On Thursday hubby & I went shopping to find some bedside lamps and a new light shade. We went to town first & had some lunch, had a look in a couple of home shops but didn’t find what we wanted so drove up to Dunelm Mill for a wander round. I’d seen some lamps online there while we ate lunch so we picked those up plus a shade. We walked round the end just browsing and spotted lamps to exactly match the shade we’d picked up & they were on 50% off so grabbed the last two. Two lamps for a tenner, bargain, how lucky was that! We picked up some other little bits and had a good wander round before leaving and meeting up with young son. We had a look in the carpet shop as we still need to get the kitchen flooring & then drove across to Sainsburys for a few bits for dinner and a much deserved coffee. Everything was put in place when we got home & I snapped some pictures for this blog, then I collapsed on the sofa!

● **EXERCISE**
Continue the blog post about the Thursday shopping trip for bedside lamps, starting after its final sentence.

● **DATASET CONTENT**
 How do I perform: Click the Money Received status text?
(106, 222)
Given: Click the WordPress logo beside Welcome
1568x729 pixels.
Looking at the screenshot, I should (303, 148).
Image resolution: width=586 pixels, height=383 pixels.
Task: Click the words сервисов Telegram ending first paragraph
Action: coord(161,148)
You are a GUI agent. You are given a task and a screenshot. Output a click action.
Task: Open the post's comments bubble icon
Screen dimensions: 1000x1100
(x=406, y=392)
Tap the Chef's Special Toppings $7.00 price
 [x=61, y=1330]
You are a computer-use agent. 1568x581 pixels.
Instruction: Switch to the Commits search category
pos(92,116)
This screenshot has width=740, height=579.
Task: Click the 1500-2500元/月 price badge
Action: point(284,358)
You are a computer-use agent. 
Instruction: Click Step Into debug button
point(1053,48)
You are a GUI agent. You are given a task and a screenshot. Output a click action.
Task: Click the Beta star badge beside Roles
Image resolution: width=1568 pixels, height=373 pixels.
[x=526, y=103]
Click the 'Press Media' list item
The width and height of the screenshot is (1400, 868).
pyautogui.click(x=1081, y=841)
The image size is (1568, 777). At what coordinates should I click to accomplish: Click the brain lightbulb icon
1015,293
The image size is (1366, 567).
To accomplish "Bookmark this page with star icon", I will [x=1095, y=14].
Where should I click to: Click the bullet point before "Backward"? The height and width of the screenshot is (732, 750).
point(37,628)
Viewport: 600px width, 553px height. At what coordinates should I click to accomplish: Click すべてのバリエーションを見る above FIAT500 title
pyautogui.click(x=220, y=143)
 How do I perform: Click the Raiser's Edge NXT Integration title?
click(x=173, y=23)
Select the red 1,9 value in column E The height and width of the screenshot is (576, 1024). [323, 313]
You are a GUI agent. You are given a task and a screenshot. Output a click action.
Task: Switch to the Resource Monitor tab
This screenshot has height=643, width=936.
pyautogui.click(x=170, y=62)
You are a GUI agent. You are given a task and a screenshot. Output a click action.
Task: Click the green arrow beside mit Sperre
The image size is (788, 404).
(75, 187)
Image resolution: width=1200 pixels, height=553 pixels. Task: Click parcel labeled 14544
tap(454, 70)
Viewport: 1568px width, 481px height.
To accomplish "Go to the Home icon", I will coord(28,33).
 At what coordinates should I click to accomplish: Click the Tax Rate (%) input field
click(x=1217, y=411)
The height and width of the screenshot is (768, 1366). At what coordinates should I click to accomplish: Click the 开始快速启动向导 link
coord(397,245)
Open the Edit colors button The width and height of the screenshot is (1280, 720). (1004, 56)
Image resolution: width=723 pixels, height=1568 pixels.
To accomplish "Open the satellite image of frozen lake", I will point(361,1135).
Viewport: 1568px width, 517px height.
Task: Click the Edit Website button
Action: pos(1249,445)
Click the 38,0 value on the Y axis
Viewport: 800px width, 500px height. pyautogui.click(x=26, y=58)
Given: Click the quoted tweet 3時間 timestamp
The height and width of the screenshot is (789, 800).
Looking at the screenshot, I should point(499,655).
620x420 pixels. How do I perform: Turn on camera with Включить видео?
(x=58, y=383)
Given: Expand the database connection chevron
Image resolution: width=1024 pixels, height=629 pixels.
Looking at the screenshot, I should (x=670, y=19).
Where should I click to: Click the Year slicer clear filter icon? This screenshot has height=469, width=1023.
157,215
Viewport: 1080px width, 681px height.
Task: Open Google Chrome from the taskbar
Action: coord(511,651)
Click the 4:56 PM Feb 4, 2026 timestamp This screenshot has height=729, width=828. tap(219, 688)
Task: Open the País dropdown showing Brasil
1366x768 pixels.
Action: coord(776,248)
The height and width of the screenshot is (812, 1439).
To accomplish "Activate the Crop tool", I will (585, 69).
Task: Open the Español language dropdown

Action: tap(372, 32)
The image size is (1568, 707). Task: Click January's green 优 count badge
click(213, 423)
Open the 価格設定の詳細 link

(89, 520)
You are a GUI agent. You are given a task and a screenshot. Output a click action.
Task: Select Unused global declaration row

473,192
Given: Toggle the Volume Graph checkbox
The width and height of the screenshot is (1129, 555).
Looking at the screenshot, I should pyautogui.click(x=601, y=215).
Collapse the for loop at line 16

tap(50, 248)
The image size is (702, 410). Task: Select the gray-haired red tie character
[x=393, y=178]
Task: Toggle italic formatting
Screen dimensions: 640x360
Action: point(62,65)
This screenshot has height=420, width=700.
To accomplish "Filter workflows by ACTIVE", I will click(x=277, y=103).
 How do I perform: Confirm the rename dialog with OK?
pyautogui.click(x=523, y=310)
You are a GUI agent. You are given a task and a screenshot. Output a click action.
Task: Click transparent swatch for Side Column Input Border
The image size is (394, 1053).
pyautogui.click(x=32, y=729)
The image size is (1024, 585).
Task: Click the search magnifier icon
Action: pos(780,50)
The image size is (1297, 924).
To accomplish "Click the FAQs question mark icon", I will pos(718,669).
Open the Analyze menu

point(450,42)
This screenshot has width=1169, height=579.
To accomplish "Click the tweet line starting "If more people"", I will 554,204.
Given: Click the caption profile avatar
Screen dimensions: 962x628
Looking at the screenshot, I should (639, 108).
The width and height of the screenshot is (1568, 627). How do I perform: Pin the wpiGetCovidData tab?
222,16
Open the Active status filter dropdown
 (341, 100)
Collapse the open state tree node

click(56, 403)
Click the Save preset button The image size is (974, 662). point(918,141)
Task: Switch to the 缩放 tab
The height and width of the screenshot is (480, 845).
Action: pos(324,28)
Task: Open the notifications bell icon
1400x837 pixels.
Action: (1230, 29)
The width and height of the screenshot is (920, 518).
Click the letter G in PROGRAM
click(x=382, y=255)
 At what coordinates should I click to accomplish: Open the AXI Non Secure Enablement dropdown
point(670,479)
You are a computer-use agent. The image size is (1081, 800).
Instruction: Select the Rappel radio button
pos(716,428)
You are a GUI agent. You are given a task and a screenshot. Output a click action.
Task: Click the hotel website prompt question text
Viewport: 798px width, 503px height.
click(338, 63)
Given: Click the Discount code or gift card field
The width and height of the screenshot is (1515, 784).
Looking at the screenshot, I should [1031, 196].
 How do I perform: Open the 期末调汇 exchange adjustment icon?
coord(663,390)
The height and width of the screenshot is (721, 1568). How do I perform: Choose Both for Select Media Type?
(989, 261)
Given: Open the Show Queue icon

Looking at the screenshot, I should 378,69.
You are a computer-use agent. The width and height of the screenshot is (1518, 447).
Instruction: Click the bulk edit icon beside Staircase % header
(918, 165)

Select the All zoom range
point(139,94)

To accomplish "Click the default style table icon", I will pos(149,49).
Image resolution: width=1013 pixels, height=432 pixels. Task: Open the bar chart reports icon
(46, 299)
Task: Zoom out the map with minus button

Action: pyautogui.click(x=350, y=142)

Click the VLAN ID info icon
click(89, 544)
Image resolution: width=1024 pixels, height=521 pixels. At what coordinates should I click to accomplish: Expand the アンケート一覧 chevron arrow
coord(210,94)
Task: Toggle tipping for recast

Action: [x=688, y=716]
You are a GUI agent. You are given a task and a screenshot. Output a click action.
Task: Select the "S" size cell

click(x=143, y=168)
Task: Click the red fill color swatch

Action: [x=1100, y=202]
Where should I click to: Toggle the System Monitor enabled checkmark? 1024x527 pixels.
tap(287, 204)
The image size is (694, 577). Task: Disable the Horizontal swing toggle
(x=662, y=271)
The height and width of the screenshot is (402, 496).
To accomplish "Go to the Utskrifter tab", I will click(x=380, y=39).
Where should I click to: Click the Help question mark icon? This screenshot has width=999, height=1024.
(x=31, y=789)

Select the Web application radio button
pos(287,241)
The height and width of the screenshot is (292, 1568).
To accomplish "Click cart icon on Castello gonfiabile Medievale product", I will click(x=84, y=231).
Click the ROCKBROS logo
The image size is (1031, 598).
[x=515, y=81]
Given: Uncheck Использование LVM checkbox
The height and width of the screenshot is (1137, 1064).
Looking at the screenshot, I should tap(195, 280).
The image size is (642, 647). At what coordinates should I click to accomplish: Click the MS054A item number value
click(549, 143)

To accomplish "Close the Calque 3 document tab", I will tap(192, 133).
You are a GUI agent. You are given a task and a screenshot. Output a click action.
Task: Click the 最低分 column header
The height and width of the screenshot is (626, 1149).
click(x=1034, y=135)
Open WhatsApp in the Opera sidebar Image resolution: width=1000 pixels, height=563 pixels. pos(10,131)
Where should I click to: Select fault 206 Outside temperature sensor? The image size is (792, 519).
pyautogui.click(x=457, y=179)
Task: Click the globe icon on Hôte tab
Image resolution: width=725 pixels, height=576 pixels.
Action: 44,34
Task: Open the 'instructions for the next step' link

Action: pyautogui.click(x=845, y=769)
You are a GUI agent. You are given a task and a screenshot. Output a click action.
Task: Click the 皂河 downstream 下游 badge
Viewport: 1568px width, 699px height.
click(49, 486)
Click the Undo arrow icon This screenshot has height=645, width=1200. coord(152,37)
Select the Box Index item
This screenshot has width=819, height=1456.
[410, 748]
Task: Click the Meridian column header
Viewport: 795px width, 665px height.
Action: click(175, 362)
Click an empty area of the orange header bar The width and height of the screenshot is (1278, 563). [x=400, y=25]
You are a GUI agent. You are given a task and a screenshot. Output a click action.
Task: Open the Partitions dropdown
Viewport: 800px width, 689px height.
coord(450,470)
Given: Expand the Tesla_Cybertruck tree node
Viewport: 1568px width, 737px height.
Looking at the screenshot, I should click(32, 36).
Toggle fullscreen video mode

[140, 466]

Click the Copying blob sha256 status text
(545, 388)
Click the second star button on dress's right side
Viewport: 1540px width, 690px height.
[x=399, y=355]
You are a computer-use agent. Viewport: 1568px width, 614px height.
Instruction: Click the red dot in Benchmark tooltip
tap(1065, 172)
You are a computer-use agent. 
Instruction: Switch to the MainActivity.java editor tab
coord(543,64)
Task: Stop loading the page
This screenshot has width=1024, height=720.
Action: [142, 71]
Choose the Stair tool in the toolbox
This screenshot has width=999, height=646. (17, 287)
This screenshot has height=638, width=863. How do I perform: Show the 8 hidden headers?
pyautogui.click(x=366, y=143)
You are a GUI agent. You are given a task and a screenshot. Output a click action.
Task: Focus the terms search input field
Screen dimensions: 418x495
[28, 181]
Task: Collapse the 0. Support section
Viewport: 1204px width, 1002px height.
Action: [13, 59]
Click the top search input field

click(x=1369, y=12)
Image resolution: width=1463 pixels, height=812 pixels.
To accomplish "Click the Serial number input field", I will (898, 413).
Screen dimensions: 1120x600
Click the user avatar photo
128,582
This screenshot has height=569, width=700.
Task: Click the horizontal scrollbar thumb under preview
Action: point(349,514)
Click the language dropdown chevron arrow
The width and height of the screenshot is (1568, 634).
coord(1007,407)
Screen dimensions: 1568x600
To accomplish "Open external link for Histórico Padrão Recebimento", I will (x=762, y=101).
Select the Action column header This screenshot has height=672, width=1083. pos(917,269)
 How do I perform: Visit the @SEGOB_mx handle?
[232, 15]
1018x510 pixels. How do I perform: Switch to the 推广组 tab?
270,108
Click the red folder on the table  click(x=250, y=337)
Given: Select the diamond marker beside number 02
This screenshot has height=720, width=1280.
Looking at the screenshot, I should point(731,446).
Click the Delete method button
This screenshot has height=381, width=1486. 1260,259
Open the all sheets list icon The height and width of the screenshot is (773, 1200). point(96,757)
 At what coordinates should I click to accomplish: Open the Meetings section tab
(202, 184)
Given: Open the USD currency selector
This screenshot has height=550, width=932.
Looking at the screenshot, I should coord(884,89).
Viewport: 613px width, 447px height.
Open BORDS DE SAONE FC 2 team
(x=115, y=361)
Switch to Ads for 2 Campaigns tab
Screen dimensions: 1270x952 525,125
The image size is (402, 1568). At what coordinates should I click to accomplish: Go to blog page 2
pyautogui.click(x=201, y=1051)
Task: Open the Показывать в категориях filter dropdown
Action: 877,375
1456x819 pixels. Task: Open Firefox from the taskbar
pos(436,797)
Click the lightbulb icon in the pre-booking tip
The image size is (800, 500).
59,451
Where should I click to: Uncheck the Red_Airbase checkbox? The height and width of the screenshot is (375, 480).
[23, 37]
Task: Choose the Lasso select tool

● **OUTPUT OF THE EXERCISE**
Yesterday (Friday), the inevitable flare hit. Too much painting & shopping for my body so this weekend I will rest as much as I can and next week I will have to be sensible in what I choose to do. This always happens if I overdo & Wednesday when I painted I knew I was pushing much too hard but my room looks great & I’m so chuffed I managed to do some of it myself. Thanks again to my amazing Daddy for all his help. I forget he’s 78 but he’s still fitter than me!! Anyway here are some photos of the room & all we have to buy now are new curtains and pole and new bedding. Oh & the rug was made by my parents when I was born, all hand weaved & 100% wool, it’s super cosy to put my feet on in the mornings. In the meantime you’ll find me chilling on the sofa.